Gomez-Velazquez M, Badia-Careaga C, Lechuga-Vieco AV, Nieto-Arellano R, Tena JJ, Rollan I, Alvarez A, Torroja C, Caceres EF, Roy AR, Galjart N, Delgado-Olguin P, Sanchez-Cabo F, Enriquez JA, Gomez-Skarmeta JL, Manzanares M
PLoS Genet 13 (8) e1006985 [2017-08-00; online 2017-08-28]
Cardiac progenitors are specified early in development and progressively differentiate and mature into fully functional cardiomyocytes. This process is controlled by an extensively studied transcriptional program. However, the regulatory events coordinating the progression of such program from development to maturation are largely unknown. Here, we show that the genome organizer CTCF is essential for cardiogenesis and that it mediates genomic interactions to coordinate cardiomyocyte differentiation and maturation in the developing heart. Inactivation of Ctcf in cardiac progenitor cells and their derivatives in vivo during development caused severe cardiac defects and death at embryonic day 12.5. Genome wide expression analysis in Ctcf mutant hearts revealed that genes controlling mitochondrial function and protein production, required for cardiomyocyte maturation, were upregulated. However, mitochondria from mutant cardiomyocytes do not mature properly.
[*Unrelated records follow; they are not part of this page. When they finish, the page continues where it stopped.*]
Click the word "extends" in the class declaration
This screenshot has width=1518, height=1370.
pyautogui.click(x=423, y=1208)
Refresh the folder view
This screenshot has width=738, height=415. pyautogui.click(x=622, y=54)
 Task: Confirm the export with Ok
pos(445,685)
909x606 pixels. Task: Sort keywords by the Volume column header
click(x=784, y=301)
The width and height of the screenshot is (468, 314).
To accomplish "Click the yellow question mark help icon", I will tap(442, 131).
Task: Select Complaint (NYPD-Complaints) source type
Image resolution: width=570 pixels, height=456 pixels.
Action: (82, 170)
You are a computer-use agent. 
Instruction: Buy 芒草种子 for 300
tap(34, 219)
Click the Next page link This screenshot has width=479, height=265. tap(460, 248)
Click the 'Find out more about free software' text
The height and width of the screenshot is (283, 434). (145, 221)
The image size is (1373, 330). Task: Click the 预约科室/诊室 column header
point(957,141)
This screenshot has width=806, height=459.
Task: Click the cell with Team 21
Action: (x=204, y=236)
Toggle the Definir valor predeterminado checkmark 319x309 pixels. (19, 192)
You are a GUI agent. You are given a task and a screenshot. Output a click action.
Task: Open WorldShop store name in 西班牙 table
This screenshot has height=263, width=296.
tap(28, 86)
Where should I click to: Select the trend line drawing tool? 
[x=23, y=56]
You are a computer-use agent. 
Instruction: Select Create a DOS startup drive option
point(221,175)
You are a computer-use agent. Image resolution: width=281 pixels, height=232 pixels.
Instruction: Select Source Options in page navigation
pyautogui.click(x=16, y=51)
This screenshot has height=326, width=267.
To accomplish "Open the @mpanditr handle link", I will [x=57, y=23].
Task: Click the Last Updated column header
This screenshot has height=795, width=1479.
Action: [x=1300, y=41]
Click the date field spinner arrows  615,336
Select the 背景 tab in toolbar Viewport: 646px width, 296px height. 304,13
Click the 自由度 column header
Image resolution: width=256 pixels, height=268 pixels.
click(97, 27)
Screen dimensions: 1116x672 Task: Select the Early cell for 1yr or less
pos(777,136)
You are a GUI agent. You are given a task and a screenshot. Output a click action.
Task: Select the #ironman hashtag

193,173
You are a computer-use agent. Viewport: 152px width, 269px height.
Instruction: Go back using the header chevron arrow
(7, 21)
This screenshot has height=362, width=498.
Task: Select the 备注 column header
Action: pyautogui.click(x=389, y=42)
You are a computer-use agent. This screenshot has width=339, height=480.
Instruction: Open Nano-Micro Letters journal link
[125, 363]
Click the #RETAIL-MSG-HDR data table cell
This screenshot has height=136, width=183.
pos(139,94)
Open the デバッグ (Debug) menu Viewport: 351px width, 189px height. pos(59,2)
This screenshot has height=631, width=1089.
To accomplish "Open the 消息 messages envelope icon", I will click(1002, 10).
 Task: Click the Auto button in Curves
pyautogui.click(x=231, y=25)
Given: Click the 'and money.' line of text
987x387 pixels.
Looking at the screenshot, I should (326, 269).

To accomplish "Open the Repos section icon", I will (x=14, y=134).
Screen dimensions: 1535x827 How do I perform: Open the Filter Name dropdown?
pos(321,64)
In contrast, multiple development regulatory genes near predicted heart enhancers, including genes in the IrxA cluster, were downregulated in Ctcf mutants, suggesting that CTCF promotes cardiomyocyte differentiation by facilitating enhancer-promoter interactions. Accordingly, loss of CTCF disrupts gene expression and chromatin interactions as shown by chromatin conformation capture followed by deep sequencing. Furthermore, CRISPR-mediated deletion of an intergenic CTCF site within the IrxA cluster alters gene expression in the developing heart. Thus, CTCF mediates local regulatory interactions to coordinate transcriptional programs controlling transitions in morphology and function during heart development.